Are you tired of OpenAI’s token limit?
Are you sick of handing over your personal data to AI companies who do god knows what with it?
Do you want TOTAL control over your AI backend?
Then this guide is for you.
warning: this does cost a pretty penny so if you would like a free demo on how to do this, book a call with us at www.woyera.com
What will this guide cover?
- Invoking an already hosted BLOOM LLM on AWS Sagemaker through AWS Lambda
- Connecting the AWS Lambda function to AWS API gateway to use the LLM as an API
This guide will not cover how to host the BLOOM LLM on AWS Sagemaker. If you want to read how to do that, check out our post here. Hosting is the prerequisite for using the LLM through an API like OpenAI
Step 0: Log-in or Sign up for an AWS account
- Go to https://aws.amazon.com/ and log-in or sign up for an account
- If you sign up for a new account, you will automatically be given Free Tier access, which does provide general AWS Lambda and AWS API Gateway credits.

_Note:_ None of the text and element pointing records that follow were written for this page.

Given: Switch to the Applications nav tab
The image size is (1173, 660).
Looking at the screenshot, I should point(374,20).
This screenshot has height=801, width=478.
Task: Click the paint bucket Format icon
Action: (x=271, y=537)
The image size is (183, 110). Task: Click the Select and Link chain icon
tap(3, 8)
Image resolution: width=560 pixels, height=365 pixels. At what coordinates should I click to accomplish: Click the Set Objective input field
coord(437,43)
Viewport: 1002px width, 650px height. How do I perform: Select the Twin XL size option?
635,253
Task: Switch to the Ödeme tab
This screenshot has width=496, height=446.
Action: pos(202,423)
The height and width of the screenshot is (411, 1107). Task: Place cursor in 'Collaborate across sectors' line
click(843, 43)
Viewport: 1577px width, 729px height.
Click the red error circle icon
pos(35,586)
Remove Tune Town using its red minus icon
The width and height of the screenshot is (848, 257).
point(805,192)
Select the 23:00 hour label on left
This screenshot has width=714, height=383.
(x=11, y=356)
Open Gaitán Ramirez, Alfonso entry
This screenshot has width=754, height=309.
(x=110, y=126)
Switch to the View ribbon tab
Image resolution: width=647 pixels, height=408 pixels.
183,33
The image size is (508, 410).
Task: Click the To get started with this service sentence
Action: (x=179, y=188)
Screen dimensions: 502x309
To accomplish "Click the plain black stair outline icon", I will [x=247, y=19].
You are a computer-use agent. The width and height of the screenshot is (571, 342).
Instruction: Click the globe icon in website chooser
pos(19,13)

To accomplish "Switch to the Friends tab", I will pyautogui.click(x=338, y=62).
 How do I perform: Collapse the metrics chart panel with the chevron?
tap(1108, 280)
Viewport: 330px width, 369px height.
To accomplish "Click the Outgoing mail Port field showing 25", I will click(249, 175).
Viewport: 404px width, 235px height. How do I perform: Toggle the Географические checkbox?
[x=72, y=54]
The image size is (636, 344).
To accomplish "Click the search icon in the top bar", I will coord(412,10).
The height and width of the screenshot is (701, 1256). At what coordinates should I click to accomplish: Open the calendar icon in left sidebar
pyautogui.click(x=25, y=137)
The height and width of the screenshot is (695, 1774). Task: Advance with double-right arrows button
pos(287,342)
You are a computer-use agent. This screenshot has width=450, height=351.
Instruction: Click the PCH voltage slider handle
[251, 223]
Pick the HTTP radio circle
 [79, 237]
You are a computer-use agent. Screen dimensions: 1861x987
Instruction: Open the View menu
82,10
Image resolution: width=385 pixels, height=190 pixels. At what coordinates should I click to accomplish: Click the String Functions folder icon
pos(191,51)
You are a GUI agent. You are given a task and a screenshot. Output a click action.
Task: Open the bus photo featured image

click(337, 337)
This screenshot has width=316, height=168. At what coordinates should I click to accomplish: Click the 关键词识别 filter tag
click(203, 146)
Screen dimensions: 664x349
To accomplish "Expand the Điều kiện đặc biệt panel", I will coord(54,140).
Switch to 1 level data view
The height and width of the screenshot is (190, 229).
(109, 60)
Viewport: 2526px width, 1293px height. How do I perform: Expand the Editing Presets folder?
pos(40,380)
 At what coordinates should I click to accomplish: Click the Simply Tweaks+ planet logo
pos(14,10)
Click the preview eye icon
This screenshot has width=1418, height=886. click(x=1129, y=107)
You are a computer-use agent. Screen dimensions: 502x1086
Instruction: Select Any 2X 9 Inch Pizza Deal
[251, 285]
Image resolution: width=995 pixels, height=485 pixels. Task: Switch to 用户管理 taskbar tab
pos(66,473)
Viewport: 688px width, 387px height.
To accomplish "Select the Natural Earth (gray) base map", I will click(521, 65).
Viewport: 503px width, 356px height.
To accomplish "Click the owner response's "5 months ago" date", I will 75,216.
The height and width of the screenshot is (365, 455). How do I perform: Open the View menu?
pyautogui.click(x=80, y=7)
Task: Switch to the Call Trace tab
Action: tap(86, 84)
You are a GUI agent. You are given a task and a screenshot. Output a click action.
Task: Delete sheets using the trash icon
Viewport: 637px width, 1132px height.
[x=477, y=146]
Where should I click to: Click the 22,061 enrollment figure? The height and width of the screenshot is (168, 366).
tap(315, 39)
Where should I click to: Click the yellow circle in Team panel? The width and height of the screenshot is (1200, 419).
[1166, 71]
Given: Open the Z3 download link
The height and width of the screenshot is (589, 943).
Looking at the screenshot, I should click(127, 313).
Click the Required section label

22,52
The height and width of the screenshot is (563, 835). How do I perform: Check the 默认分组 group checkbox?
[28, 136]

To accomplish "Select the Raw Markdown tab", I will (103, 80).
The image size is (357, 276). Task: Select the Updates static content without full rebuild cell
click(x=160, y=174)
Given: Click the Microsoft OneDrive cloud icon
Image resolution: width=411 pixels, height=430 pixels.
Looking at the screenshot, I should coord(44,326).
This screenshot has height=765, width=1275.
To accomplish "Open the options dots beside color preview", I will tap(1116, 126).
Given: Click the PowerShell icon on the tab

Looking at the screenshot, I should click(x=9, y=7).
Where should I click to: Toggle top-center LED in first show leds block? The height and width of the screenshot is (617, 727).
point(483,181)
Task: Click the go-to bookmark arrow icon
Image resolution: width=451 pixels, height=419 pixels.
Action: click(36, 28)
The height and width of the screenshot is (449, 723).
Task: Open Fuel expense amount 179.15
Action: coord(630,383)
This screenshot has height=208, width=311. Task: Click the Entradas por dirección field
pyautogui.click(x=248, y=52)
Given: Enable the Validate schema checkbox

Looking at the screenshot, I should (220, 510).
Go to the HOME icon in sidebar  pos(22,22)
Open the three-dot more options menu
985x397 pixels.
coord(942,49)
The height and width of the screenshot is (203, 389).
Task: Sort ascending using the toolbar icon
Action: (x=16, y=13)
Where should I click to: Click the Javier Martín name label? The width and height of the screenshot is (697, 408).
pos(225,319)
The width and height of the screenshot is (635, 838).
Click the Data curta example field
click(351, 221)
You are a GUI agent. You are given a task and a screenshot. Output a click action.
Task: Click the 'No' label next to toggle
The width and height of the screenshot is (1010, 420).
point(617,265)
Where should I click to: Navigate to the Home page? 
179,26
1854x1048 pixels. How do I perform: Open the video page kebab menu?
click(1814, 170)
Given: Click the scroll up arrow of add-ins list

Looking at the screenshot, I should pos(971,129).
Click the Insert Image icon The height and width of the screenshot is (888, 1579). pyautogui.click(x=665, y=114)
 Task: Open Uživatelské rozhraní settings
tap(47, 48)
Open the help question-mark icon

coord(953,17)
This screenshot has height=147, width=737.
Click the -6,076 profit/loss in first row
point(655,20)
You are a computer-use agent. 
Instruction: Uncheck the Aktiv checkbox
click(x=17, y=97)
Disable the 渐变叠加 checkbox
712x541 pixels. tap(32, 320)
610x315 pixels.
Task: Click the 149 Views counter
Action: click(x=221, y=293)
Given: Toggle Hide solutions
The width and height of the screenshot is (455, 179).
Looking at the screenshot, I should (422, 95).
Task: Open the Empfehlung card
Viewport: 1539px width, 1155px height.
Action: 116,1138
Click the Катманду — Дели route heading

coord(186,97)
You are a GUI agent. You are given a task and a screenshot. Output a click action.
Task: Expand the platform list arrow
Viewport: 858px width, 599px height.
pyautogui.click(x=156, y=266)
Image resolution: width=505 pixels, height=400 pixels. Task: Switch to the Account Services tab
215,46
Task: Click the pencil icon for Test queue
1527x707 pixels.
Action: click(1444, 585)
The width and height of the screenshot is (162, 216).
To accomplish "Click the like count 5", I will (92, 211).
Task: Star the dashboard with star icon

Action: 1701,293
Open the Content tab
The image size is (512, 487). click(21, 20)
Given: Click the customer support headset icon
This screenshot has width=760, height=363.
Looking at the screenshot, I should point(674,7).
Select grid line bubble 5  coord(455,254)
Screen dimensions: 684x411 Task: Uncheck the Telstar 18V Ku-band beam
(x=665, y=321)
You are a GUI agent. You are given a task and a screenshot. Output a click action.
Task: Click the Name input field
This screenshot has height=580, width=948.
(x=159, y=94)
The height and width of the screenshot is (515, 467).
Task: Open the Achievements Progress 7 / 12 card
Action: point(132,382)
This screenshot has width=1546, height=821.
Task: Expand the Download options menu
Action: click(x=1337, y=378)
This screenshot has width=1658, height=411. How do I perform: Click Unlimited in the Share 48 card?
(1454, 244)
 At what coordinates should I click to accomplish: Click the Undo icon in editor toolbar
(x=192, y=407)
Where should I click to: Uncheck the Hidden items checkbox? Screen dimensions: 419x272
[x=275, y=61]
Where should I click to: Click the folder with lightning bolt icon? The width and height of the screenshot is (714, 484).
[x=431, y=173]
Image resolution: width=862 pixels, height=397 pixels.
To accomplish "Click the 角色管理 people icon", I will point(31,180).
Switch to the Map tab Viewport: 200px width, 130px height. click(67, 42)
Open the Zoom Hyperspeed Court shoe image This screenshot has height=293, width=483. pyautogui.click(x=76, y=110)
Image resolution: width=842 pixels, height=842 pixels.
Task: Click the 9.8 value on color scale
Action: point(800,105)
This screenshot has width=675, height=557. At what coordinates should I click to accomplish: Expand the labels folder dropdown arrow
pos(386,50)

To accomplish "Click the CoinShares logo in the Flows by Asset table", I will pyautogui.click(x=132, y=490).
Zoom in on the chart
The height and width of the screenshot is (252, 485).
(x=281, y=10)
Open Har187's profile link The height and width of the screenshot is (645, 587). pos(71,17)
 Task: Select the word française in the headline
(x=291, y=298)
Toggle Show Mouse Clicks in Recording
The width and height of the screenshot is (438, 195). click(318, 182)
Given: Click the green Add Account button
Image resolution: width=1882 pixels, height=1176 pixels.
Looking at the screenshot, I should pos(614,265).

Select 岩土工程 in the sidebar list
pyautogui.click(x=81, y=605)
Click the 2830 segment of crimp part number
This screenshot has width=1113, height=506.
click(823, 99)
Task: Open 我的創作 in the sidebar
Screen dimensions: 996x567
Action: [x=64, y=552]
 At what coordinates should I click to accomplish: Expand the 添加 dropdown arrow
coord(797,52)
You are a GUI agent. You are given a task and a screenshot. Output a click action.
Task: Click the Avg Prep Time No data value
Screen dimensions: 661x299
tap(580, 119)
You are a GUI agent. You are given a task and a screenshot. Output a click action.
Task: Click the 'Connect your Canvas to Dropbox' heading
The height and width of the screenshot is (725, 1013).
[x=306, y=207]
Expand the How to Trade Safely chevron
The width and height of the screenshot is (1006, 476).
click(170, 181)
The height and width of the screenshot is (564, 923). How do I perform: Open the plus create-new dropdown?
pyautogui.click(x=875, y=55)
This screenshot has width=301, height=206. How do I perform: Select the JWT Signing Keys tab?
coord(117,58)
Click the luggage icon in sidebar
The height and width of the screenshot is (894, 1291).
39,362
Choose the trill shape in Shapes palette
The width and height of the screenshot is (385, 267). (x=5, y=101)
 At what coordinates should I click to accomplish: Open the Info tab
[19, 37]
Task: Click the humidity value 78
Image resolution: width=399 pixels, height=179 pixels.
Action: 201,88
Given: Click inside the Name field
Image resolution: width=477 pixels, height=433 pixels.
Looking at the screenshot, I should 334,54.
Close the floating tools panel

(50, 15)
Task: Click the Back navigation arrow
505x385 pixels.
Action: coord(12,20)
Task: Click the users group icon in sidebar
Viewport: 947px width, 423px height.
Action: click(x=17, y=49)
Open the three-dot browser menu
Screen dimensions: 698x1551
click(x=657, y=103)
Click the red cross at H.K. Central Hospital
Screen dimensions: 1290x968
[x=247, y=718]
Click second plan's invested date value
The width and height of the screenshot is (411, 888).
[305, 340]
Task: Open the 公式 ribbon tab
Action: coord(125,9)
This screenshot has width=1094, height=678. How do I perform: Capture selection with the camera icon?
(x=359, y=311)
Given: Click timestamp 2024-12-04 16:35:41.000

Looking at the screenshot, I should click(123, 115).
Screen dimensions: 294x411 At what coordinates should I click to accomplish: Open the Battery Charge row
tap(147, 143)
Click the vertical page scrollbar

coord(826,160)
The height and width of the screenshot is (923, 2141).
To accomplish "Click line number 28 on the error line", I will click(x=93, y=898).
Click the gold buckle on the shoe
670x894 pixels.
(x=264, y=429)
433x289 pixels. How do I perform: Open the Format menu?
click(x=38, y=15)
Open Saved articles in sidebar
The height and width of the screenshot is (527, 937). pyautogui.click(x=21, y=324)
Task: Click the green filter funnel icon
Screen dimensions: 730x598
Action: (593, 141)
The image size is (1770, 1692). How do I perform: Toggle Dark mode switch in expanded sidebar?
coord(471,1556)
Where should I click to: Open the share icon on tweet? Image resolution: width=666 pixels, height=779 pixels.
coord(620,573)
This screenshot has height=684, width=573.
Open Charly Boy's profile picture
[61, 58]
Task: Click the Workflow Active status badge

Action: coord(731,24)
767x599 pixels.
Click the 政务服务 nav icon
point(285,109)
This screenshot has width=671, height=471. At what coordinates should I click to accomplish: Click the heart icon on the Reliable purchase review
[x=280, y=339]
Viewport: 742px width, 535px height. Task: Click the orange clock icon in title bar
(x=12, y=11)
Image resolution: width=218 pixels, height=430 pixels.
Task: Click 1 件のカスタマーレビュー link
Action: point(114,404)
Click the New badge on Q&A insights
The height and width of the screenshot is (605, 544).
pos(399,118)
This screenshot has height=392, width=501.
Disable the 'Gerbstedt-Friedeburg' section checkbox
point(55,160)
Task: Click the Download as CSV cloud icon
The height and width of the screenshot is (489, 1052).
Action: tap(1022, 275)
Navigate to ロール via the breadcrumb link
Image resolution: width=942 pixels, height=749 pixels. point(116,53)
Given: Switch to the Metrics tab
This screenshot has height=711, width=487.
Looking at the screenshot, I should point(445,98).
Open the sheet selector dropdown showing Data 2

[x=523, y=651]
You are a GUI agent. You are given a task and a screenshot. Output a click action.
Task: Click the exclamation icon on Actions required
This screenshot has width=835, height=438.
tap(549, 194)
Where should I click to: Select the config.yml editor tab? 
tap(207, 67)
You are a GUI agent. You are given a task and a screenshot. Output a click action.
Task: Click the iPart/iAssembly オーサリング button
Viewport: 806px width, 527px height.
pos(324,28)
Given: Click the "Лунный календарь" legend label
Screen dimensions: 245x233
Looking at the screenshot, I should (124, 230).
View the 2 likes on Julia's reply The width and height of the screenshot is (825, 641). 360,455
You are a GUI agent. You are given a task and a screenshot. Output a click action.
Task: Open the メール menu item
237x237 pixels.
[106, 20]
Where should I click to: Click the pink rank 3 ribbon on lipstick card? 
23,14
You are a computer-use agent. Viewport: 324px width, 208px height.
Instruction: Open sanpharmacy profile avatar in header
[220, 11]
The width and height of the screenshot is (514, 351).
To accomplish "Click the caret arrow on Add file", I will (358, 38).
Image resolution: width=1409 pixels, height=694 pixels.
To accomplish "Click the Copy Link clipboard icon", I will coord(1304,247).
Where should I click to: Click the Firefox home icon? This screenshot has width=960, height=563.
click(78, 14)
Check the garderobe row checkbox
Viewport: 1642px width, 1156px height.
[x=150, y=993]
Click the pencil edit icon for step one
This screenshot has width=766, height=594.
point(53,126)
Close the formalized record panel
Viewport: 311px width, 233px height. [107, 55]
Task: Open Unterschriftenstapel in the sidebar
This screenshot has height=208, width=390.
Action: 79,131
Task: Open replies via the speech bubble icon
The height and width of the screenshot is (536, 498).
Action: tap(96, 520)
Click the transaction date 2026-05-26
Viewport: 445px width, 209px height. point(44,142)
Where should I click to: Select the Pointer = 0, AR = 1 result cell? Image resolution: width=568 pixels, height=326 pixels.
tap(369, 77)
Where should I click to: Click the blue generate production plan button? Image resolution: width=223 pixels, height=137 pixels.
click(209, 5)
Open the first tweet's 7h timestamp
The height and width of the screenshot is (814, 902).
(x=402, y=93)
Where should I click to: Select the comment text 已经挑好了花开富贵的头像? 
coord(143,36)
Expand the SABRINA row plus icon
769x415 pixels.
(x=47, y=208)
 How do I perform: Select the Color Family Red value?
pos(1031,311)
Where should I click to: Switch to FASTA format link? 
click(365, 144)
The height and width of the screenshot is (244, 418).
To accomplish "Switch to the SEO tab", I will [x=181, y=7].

But as noted in our hosting guide, it does not provide enough for hosting the model on Sagemaker
- Host the model on AWS Sagemaker using the steps in our how to host BLOOM on AWS guide
- Note down your hosted model’s Endpoint Name which you would have seen in the how to host BLOOM on AWS guide’s last step. Also reproduced below
Step 1a: Go to AWS Lambda to create a Lambda Function
A lambda function will be used to call your LLM model’s endpoint
- Search for the Lambda service in the AWS console search bar and click on the Lambda service
2. Click on Create function
3. Enter a proper function name (doesn’t matter what), choose Python 3.10 as the runtime and the x86_64 architecture. Then click on Create Function
4. Enter the LLM model’s endpoint name from Step 0 as an environment variable
i. Click on the Configuration tab in your newly created model
ii. Click on Environment variables and click on Edit
iii. Click on Add environment variable on the next screen
iv. Enter ENDPOINT_NAME as the key and your model’s endpoint name as the value. Click Save
You can actually add anything for the key you wish but it will need to match up with what we write in our code to call the function later
5. Go back to the Code tab and copy and paste the following code there
import os
import io
import boto3
import json
# grab environment variables
ENDPOINT_NAME = os.environ['ENDPOINT_NAME']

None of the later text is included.